简称胰酶DTA消化液

液体,2.5g 猪胰蛋白酶和0.2g EDTA溶于1升PBS。不含钙和镁,含酚红。, 过滤除菌，-20℃保存
此试剂颜色可能因为冻存时PH值降低而发黄，但在*解冻后，颜色会恢复成红色。是正常现象。不影响使用。

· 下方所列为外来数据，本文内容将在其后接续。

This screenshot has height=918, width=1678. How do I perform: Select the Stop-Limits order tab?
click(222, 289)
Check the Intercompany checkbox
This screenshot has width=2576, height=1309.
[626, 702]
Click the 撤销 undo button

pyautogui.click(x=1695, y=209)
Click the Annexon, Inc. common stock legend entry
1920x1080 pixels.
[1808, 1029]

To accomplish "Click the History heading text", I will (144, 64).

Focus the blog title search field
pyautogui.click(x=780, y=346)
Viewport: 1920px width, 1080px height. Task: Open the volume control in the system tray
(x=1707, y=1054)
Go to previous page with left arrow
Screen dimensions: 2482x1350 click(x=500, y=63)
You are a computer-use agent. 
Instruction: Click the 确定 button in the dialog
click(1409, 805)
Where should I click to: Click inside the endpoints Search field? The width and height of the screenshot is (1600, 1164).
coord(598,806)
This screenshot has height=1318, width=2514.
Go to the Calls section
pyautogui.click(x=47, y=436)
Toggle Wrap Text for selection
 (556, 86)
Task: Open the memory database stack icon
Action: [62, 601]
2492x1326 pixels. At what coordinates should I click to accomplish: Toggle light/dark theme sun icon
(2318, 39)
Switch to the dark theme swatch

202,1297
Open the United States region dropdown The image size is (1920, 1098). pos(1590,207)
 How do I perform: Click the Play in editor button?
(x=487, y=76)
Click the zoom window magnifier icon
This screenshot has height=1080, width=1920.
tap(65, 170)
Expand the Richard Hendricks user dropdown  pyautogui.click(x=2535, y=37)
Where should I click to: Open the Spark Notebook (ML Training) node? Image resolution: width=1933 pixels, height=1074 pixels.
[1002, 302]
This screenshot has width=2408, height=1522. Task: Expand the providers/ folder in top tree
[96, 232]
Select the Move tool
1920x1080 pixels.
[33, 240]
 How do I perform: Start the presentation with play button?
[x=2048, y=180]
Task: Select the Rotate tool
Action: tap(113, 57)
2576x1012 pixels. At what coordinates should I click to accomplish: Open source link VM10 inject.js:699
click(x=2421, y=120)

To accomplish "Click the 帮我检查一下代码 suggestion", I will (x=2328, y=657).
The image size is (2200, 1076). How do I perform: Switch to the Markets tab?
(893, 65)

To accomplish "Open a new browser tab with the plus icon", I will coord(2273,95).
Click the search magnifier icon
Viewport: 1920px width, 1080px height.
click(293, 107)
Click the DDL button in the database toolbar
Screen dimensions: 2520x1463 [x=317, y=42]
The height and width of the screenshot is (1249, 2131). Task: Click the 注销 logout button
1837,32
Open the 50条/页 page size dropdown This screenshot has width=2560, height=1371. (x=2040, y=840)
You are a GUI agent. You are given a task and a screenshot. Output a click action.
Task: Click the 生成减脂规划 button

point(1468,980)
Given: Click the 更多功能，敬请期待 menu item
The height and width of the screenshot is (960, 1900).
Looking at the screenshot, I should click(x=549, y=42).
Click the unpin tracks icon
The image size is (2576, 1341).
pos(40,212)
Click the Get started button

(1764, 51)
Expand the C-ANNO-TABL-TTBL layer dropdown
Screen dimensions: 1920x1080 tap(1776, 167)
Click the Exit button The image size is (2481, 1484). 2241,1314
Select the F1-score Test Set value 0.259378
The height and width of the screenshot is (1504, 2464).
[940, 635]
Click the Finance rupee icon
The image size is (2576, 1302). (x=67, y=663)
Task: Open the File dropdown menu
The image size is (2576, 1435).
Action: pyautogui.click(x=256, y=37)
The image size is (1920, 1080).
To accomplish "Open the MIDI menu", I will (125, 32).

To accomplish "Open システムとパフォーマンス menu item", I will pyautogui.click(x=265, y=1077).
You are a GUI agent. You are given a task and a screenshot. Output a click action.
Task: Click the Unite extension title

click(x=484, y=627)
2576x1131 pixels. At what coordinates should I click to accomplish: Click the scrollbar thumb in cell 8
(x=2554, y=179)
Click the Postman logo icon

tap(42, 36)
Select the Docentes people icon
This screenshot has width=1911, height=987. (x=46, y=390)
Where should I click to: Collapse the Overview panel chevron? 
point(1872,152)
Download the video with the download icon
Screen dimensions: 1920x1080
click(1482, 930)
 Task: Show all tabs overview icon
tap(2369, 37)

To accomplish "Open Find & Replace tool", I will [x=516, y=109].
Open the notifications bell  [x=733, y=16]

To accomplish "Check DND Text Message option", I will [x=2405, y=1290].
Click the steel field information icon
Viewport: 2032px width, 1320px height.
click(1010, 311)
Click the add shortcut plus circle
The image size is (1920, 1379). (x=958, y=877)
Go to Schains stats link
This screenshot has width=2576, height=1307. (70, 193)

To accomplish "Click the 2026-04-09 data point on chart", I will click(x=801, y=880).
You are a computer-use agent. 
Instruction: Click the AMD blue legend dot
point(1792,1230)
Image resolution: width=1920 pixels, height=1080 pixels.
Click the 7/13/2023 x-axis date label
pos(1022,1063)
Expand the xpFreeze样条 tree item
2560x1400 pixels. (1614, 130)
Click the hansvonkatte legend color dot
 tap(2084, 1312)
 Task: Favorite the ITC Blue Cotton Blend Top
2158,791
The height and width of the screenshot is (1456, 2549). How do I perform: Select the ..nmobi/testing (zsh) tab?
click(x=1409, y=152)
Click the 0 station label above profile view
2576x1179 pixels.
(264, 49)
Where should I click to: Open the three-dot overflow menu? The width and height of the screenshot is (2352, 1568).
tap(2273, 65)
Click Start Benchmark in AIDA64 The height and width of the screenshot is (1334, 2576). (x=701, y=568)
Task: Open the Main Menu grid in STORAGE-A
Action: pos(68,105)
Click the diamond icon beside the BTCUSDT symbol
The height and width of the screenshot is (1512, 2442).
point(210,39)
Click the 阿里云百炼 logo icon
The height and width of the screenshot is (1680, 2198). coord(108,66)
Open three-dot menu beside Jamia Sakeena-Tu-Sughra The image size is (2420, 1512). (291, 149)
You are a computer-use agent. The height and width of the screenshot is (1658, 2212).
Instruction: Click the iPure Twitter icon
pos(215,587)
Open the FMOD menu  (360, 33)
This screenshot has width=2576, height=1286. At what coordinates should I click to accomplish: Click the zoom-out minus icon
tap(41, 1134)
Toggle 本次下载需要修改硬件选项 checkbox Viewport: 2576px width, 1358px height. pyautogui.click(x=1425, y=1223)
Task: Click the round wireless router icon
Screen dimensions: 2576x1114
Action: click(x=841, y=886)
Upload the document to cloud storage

此试剂使用前，可适当分装一下，使用时，是预热到37度，镜下控制消化时间。

胰蛋白酶细胞消化液使用说明

产品简介：
我们生产的胰蛋白酶消化液一共有三种，分为胰蛋白酶－EDTA消化液（不含酚红）；胰蛋白酶－EDTA消化液（含酚红）；胰蛋白酶消化液（不含酚红），可根据客户的需要来选择。
其中，胰蛋白酶含量为0.25%（2.5g/L），EDTA含量为0.02%(0.2g/L)。PBS为常用的不含钙镁的细胞培养用PBS。经无菌过滤，可直接使用。

保存条件：
-20℃保存，一年有效。客户收到产品后，可以适当的分装后冻存，每次取一支出来使用。

注意事项：
1.         在分装胰蛋白酶-DETA消化液的过程中要特别注意避免消化液被细菌污染。
2.         胰蛋白酶-DETA消化液消化细胞时间不宜过长，否则细胞铺板后生长状况会较差。
3.         为了您的安全和健康，请穿实验服并戴一次性手套操作。

使用说明：
1. 贴壁细胞的消化：
a) 吸去培养液，用无菌的PBS、Hanks液或无血清培养液洗涤细胞一次，以去除残余的血清。
b) 加入少量消化液，略盖过细胞即可，室温放置30秒至2分钟或者更长时间。不同的细胞消化时间有所不同，必要时可放37℃消化。
c) 显微镜下观察，细胞明显收缩，并且肉眼观察培养器皿底部发现细胞的形态发生明显的变化；或者用枪吹打细胞发现细胞刚好可以被吹打下来。此时吸除胰酶细胞消化液。加入含血清的*细胞培养液，吹打下细胞，即可直接用于后续实验。
d) 如果发现消化不足，则加入胰酶细胞消化液重新消化。
e) 如果发现细胞消化时间过长，未及吹打细胞，细胞已经有部分直接从培养器皿底部脱落，直接用胰酶细胞培养液把细胞全部吹打下来。1000-2000g离心1分钟，沉淀细胞，尽量去除胰酶细胞消化液后，加入含血清的*培养液重新悬浮细胞，即可用于后续实验。

2. 组织的消化：
不同的组织需要消化的时间相差很大，通常以消化后可以充分打散组织为宜。